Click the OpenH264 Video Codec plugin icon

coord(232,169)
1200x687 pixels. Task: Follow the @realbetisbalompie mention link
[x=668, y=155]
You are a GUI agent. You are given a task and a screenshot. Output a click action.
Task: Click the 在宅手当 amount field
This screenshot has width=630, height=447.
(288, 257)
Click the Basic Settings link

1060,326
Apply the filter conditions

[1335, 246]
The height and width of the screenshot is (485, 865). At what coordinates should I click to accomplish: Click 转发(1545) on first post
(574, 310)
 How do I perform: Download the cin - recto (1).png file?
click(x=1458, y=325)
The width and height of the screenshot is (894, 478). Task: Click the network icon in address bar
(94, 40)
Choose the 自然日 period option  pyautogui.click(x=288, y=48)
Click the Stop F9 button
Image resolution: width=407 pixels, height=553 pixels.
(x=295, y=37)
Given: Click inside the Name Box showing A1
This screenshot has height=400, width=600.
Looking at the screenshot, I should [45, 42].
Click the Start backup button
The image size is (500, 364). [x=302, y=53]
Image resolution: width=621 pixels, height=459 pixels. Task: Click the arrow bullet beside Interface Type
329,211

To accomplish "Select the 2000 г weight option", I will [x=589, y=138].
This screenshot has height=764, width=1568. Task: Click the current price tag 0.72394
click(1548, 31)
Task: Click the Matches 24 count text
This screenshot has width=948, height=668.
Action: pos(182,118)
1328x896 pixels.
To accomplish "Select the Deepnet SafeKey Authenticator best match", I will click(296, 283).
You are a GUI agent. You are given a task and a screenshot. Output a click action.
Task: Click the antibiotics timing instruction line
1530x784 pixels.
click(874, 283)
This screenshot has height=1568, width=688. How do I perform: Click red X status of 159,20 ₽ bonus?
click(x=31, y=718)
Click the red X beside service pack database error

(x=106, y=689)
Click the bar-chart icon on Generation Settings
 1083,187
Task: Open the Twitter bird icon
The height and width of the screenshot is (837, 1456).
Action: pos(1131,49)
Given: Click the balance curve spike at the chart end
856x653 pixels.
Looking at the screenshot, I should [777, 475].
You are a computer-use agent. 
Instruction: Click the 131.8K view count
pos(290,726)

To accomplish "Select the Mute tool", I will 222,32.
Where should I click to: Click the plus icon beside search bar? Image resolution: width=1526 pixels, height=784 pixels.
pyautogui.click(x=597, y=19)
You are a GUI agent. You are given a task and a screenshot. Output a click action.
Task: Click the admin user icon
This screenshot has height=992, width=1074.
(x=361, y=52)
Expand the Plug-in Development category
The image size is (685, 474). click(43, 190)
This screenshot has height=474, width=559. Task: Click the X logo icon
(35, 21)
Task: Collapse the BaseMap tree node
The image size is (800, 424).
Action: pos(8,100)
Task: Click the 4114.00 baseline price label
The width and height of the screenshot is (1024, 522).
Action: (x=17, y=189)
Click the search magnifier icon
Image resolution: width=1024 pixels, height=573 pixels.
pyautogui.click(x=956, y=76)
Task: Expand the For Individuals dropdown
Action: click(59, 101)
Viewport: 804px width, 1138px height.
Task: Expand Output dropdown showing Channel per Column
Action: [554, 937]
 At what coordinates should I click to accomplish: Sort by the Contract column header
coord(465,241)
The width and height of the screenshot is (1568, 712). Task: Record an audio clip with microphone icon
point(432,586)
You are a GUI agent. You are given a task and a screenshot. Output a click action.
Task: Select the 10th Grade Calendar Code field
::::
** WORK INSTRUCTION **
Search the data for "field". Copy every line that has it.

** RESULT FOR THIS TASK **
Task: Click the 在宅手当 amount field
Task: Select the 10th Grade Calendar Code field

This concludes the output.